Alice shows great distress at this notion, so the Caterpillar takes pity and gives her an

enormous nudge in the right direction. While making his exit, the Caterpillar mutters to

himself, “One side will make you grow taller, and the other side will make you grow

shorter.” He is referring to the mushroom, which as we all know is round and has no

“sides” to speak of. This is a knowing contradiction, as well as the answer to all of our

questions. Like the fan, the mushroom causes Alice to shrink (only at first, in her

uncertainty of the mushroom’s power) and to grow – seemingly without bounds!

Alice may not realize just how important this development is, but we as readers

should. When I began my study into Alice’s adventure in Wonderland, I came looking for

insights into the function and mechanics behind Alice’s changes in size. What we’ve seen

so far is a portrait of inconsistency: food occasionally makes Alice grow and at other

times shrink, and drink has shown inverted properties as well! But the one thing in

common during all these changes is that Alice was hoping for the specific changes that

would occur to her. With the aid of these objects of power, Alice wills her

metamorphoses into being. The talk of “one side makes you grow/shrink” simply means

that it’s in Alice’s power to decide how she will change. In the end, when she reclaims

her identity, Alice will learn that she doesn’t require any objects to invoke change.
Two things preoccupy Alice during her time in Wonderland:

‘The first thing I’ve got to do,’ said Alice to herself, as she wandered
about in the wood, ‘is to grow to my right size again; and the second thing is to
find my way into that lovely garden. I think that will be the best plan.’viii

And indeed, for the better part of this story Alice will struggle with her surroundings and

changes in size until she reaches the garden. But to “grow to my right size again” is a

completely different task. Her “right size” is her true size – her true self – and is not to be

found in Wonderland. To paraphrase the Cheshire Cat, Alice wouldn’t be down there

unless she was mad. I have found no evidence to equate size to madness in Wonderland,

but consider how almost nothing there is properly sized: the Mad Hatter and March Hare

are much larger than the Queen of Hearts, and the Caterpillar – possibly the most sensible

creature of them all – is also the smallest. But aside from being small, the Caterpillar is

properly sized (and aware of his height): exactly three inches. What does this mean for

Alice?

Alice takes on many sizes, by accident and on purpose. Alice is even influenced

by Wonderland itself to go through changes. In these moments there is nothing that Alice

has ate or drank to cause a change: she has allowed herself to be influenced by the

environment. These changes are what I would call The Wonderland Effect, because it

doesn’t require conscious approval to occur. I would say that this is the true cause of

madness in Wonderland. If size is equated to memory and self, then the slow degradation

of identity leads to eventual psychosis. A child may turn into a pig; an eccentric tea party

may proceed ad infinitum. Even the Queen herself experience screaming fits (“Off with

her head!”), while no one is actually ever harmed at all. We see now that size plays a far

greater role for the denizens of Wonderland than previously imagined.

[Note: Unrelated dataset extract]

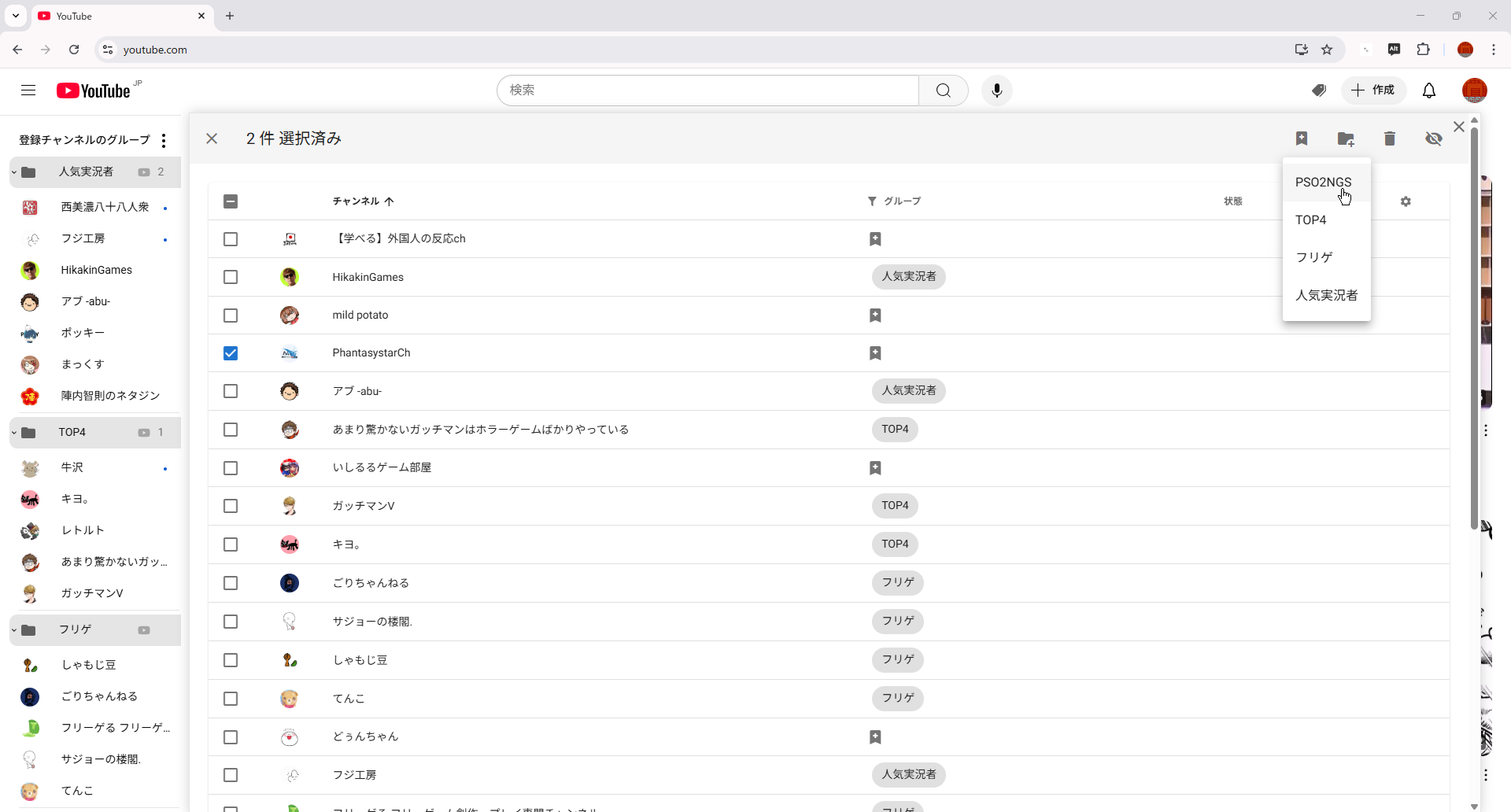The width and height of the screenshot is (1511, 812).
Task: Uncheck the PhantasystarCh checkbox
Action: (x=231, y=353)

For example, the “Effect” asserts itself during the trial of the Knave of Hearts

with the reappearance of the Mad Hatter. In the overall scheme of “Wonderland,” it is

rare for Carroll’s narrative to revisit locations or characters, though at times it does. The

denizens of the Mad Tea Party provide an interesting bit of continuity – or discontinuity.

It’s all too easy to forget that Alice transitioned directly from the tea party to the hall of

doors (thanks to a conveniently located portal in a tree) in order to reach the garden. We

can only assume that the Hatter and company took the same route, but since the “DRINK

ME” potion is exhausted (Alice uses her mushroom the second time), they must have had

some help. While the Dormouse says, “I grow at a reasonable pace,”ix he really should be

remarking on how he shrinks. Unlike madness, change isn’t a constant in Wonderland.

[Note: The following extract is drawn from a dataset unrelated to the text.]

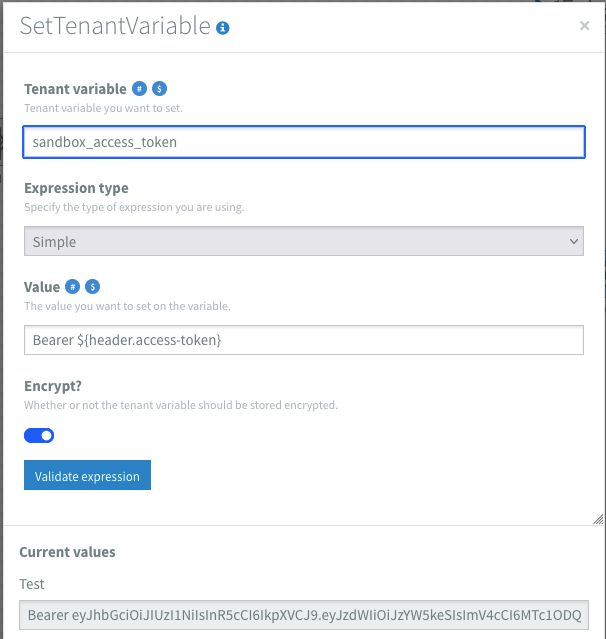Focus the Value field with Bearer expression
This screenshot has width=606, height=639.
303,340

Alice regains her true size (and her true identity) but once in this story, at the trial

that concludes her time in Wonderland. Alice begins the trial in a shrunken state, which is

how she was sized to enter the beautiful garden. However, the garden proved to be an

enormous disappointment, as it was filled with just as much madness as the rest of the

world. During the trial it’s clear that Alice has become totally fed up with the rudeness

and the nonsense of the locals, because as she sits in the juror’s box she begins to grow in

size. I think that on one hand she’s inspired to grow when she sees the Mad Hatter take a

bite out of his teacup – an object you’re regularly supposed to drink of – and that it’s a

reminder she doesn’t have to remain in her station if she chooses not to. On the other

hand, she by this point has begun to reclaim her old identity as Alice. She has overcome

the influence of Wonderland2 to the point where she is nearly her old self again. I say

nearly because in order to truly be Alice, she must be sized like Alice.

2
Unlike the poor Mock-Turtle, who once was “a real turtle” but has devolved.
And so Alice begins to grow, eventually “to her full size,” when she is attacked

by the armies of Wonderland in a desperate attempt to maintain disorder. But Alice

brushes them off: “you’re nothing but a pack of cards!” x Alice has regained clarity, and

it isn’t too long before she exits Wonderland and re-enters reality. Alice then departs the

banks of the river, where she has fallen asleep and experienced her adventure. We are left

with a final thought, presented to us by Alice’s sister. It is the sister’s honest wish that

Alice is able to retain the simple joys of childhood as she grows into womanhood, with

all of its changes. Alice’s sister is able to perceive Wonderland in a half-dreaming state,

so we as readers can rest easy knowing that Alice can fall back upon this nonsense-land,

should she ever need a reminder of who she is truly meant to be.

i
Lewis Carroll, Alice’s Adventures in Wonderland (London: Penguin Books, 1962), 25.
ii
Ibid., 36.
iii
Ibid., 27.
iv
Ibid., 31.
v
Ibid., 54.
vi
Ibid., 60.
vii
Ibid., 65-67.
viii
Ibid., 61.
ix
Ibid., 144.
x
Ibid., 157.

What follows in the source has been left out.